EXERCISE PROMPT => Below are records with pictures in them. Transcribe everything from the line containing "This screenshot has width=501, height=271." down to the line containing "Instruction: Click the To", exactly, and leave the pictures behind.

GIVEN INFORMATION =>

------------------------------------

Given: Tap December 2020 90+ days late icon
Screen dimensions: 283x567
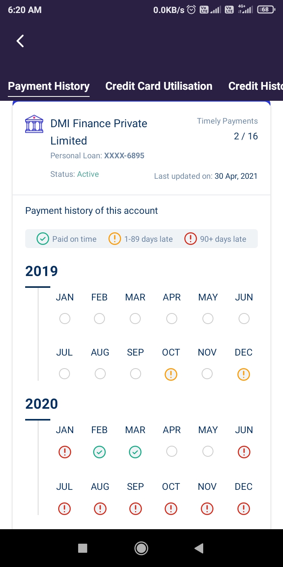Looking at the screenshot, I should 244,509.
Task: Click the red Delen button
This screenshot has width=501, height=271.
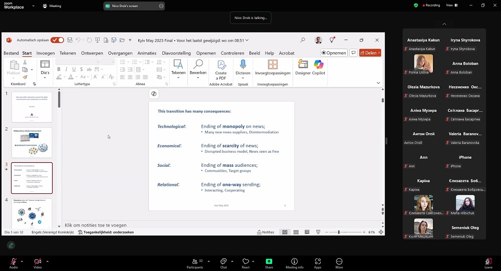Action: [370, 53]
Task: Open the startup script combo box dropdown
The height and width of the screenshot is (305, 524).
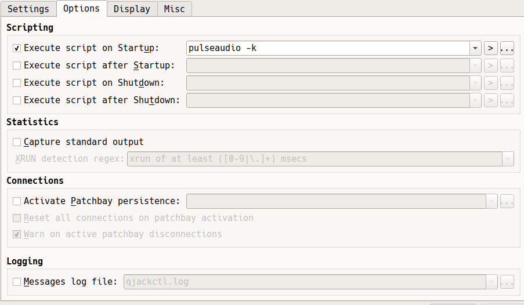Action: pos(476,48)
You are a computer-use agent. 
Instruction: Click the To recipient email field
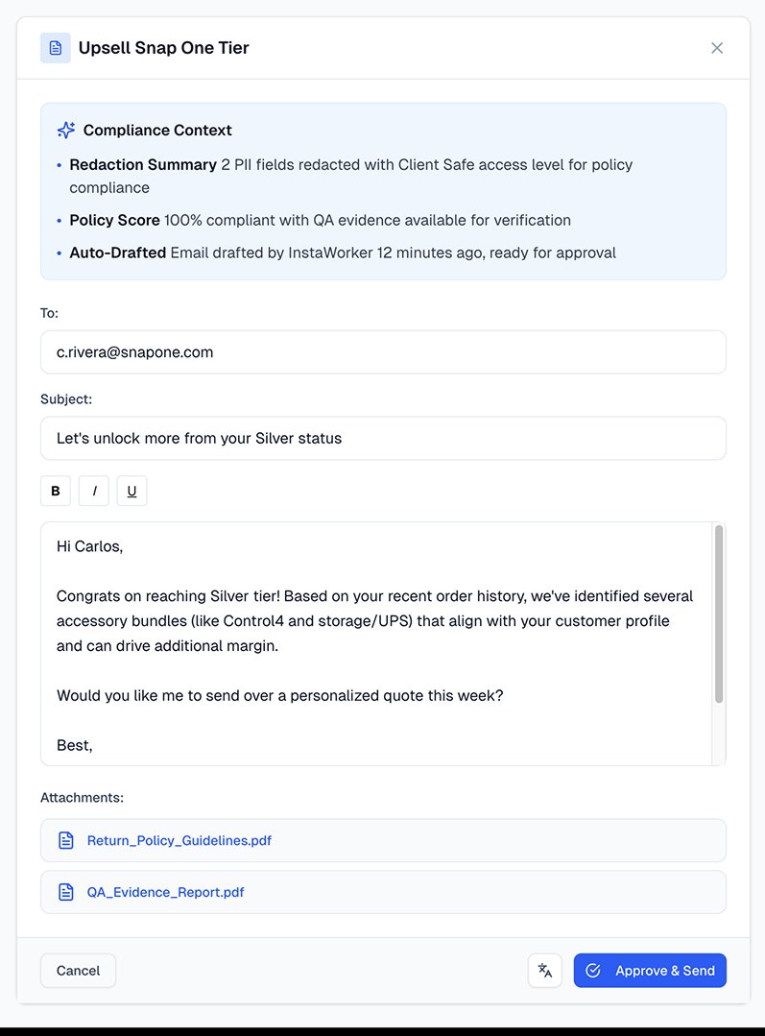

------------------------------------

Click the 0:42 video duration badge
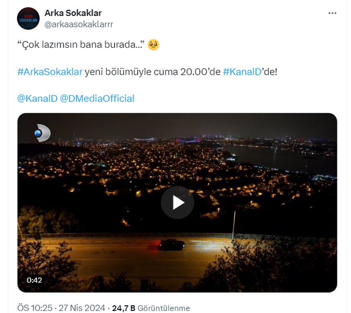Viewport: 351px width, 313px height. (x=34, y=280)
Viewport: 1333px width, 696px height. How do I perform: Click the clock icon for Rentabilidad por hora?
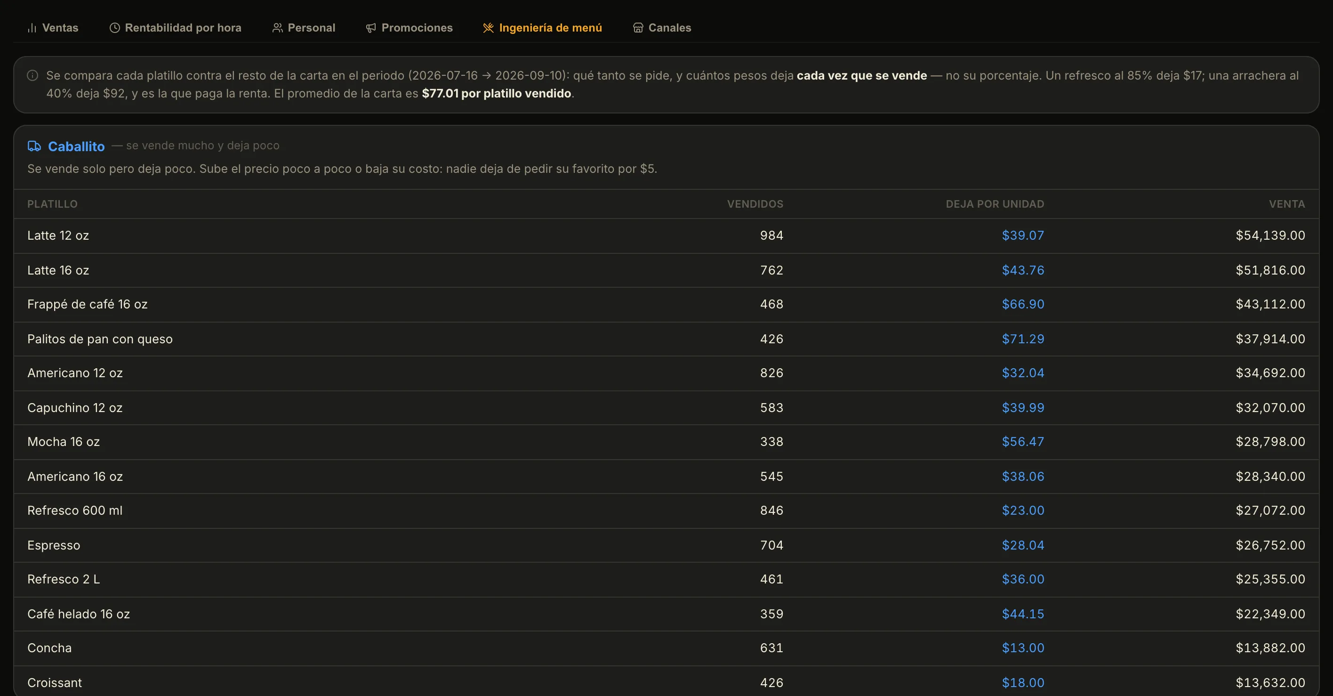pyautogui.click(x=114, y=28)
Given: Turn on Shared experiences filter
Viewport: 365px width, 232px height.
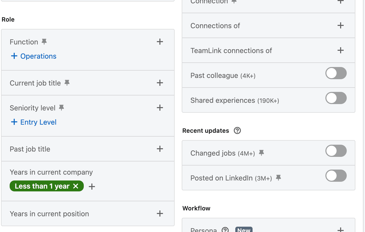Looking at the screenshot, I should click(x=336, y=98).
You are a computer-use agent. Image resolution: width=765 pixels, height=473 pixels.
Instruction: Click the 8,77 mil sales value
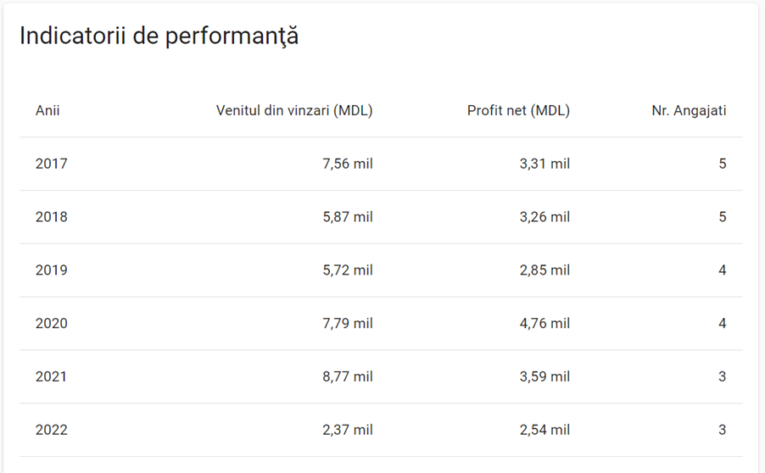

------------------------------------

TASK RESPONSE =>
This screenshot has width=501, height=271.
Action: [370, 53]
Task: Open the startup script combo box dropdown
The height and width of the screenshot is (305, 524).
Action: pos(476,48)
You are a computer-use agent. 
Instruction: Click the To recipient email field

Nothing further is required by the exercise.